Selamat jalan Ramadhan

id Ramadhan,Semangat ramadhan

Selamat jalan Ramadhan

Dr. Ir. Naufal Mahfudz, MM. (ANTARA/HO-Dok)

Jakarta (ANTARA) - "Ramadhan ...... Ramadhan ...... Ramadhan di hati. Ramadhan ..... Ramadhan ..... Aku mohon jangan pergi". Begitulah lantunan lirik lagu yang dinyanyikan Maher Zain, penyanyi Lebanon dalam lagunya yang berjudul "Ramadhan".

Tak terasa Ramadhan tahun ini tinggal beberapa jam lagi. Bulan mulia yang disucikan dan disyukuri oleh seluruh umat Islam di seluruh dunia akan segera berlalu. Bulan yang jumlah harinya digambarkan sebagai Ayyamam ma'dudat atau "hari-hari tertentu" sebagaimana tercatat dalam Surah Al Baqarah ayat 184. Allah SWT tidak menyebut 29 atau 30 hari puasa di bulan Ramadhan, melainkan hari-hari tertentu.

Dalam ayat ini sangat jelas bahwa Allah SWT sedang menunjukkan kasih sayang-Nya. Kalimat ini mengandung makna bahwa kewajiban puasa tidak berat, hanya beberapa hari dan mudah dipenuhi oleh orang-orang yang beriman dan bersungguh-sungguh atau bernafsu .

Kata Ramadhan secara etimologis berarti panas terik atau bulan yang membakar panasnya. Secara substantif mengandung pengertian bahwa umat Islam yang merayakan bulan Ramadhan dengan penuh keimanan dan keikhlasan, maka dosa-dosanya padam dan hilang.

Allah SWT memberi kita waktu yang cukup selama sebulan penuh untuk memperkuat iman dan takwa kita serta memohon ampunan dari-Nya.

Di penghujung bulan suci ini, umat Islam yang saleh pasti galau. Perasaan senang dan sedih bercampur menjadi satu.

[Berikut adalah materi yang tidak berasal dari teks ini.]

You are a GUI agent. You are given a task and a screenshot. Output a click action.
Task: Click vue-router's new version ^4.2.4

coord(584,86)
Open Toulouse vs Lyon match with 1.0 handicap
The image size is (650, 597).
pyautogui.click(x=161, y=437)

Rasa bahagia ada di dada karena hari kemenangan sudah di depan mata. Kesedihan bersemayam di hati karena bulan yang mulia ini akan segera berlalu. Bulan penuh rahmat dan ampunan Allah SWT.

Tapi, benarkah Ramadhan akan meninggalkan kita? Benarkah Ramadhan tak lagi bersama kita? Benarkah Ramadhan sudah tidak ada lagi di tengah-tengah kita? Atau sebaliknya. Kami meninggalkan dia. Kami yang mengucapkan selamat tinggal untuk berpisah dengannya.

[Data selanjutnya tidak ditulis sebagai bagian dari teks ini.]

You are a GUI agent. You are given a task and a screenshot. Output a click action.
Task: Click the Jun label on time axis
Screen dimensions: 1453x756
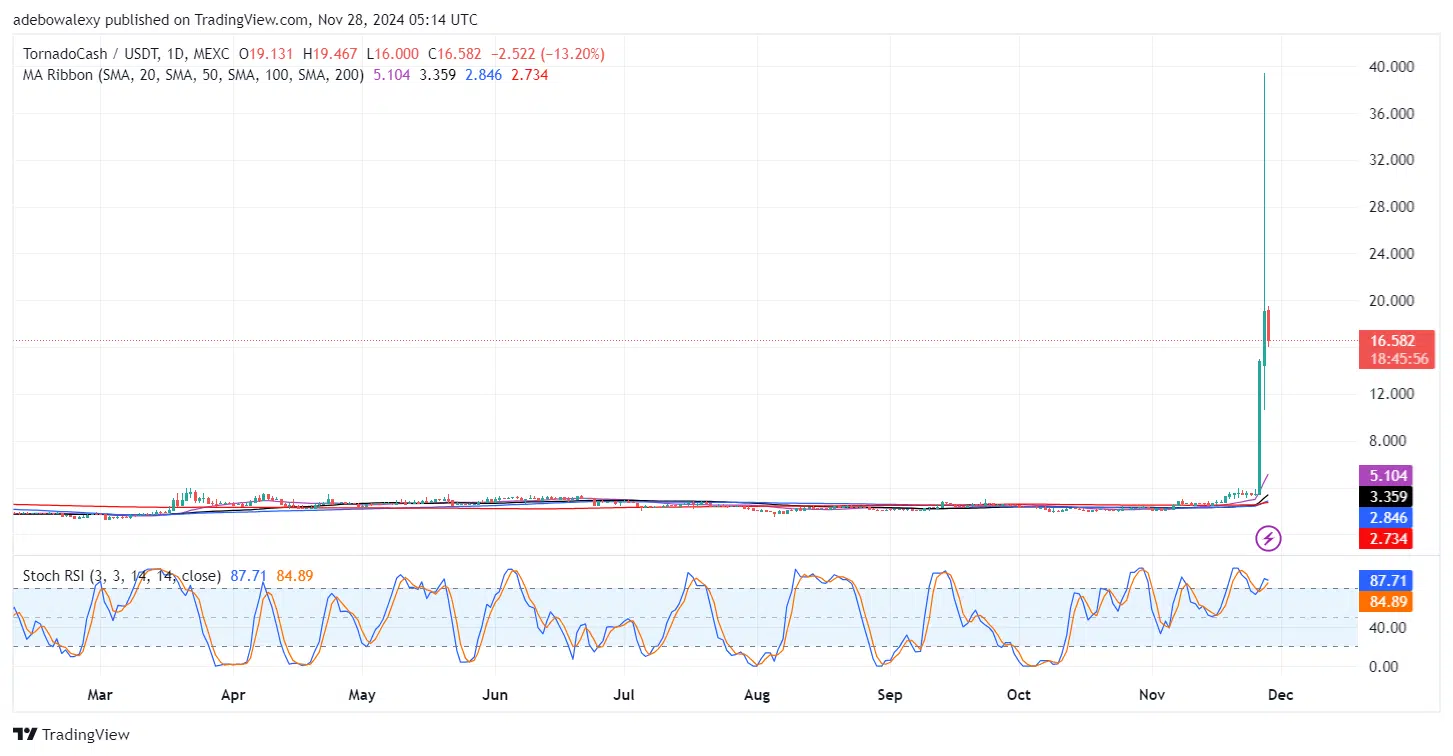point(494,695)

Namun yang pasti, jumlah hari di bulan Ramadhan akan segera berakhir. Jumlah hari berikutnya akan memasuki bulan Syawal. Yang kita tinggalkan sebenarnya hanyalah jumlah hari, bukan maknanya.

Jika kita ingin bersedih, itu karena kita meninggalkan suasana, bukan maknanya. Jika kita ingin menangis, itu karena malam yang lebih baik dari seribu bulan hanya ada di bulan Ramadhan, dan kita harus menunggu sampai tahun depan.

Jika kita ingin bahagia, itu karena insya Allah kita sudah mendapat bekal dan pelatihan yang cukup untuk beribadah di bulan-bulan mendatang. Jika kita ingin bahagia, itu karena insya Allah kita telah mendapat ampunan dan keridhaan dari Tuhan Yang Maha Esa.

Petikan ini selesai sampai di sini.